DATA SUPPLIED Block Start

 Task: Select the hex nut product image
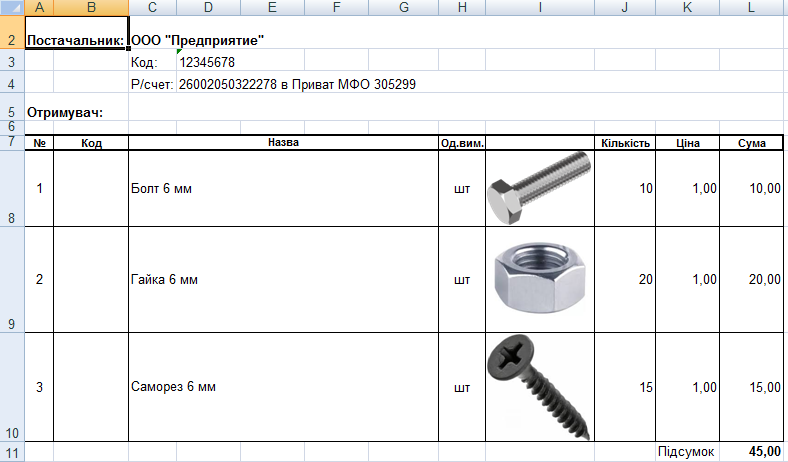click(538, 279)
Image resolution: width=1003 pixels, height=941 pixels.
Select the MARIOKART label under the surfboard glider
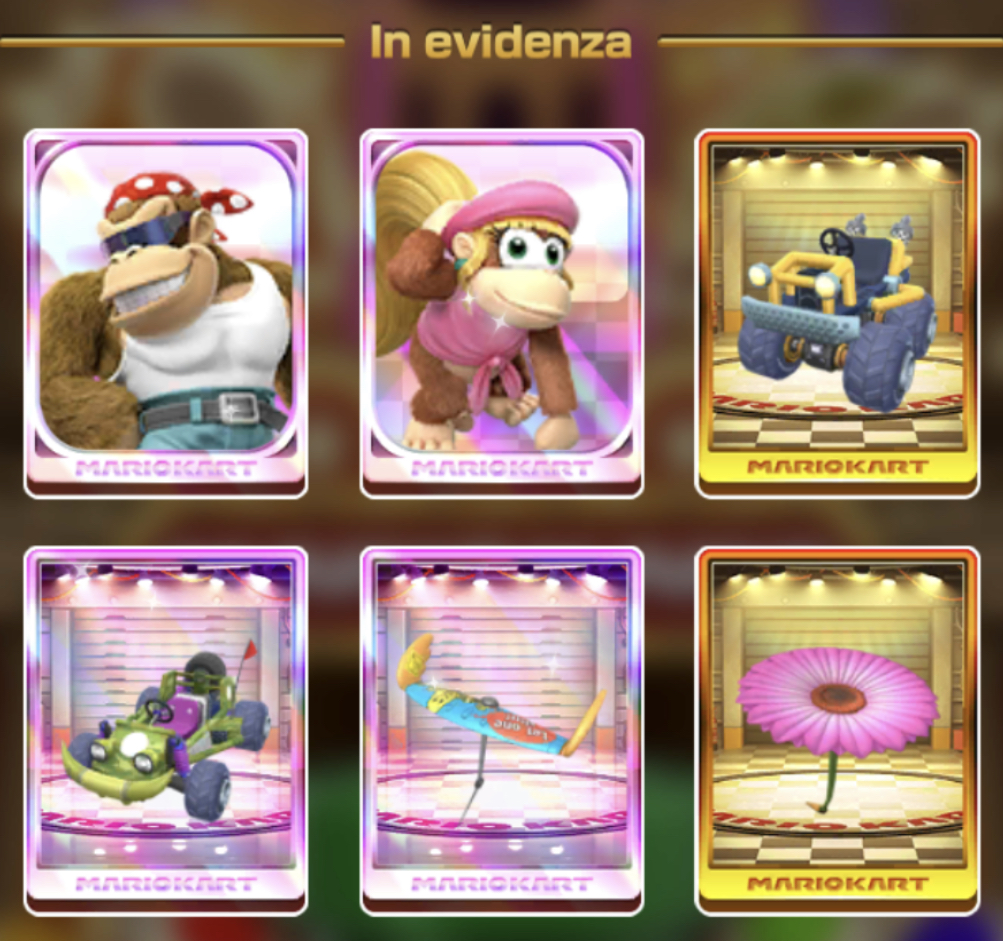tap(502, 885)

DATA SUPPLIED Block End

▶ _ABOUT THIS EXERCISE_: With the pictures omitted, reproduce the records in full and exactly.

▶ _EXERCISE RESPONSE_:
 Task: Select the hex nut product image
click(538, 279)
Image resolution: width=1003 pixels, height=941 pixels.
Select the MARIOKART label under the surfboard glider
tap(502, 885)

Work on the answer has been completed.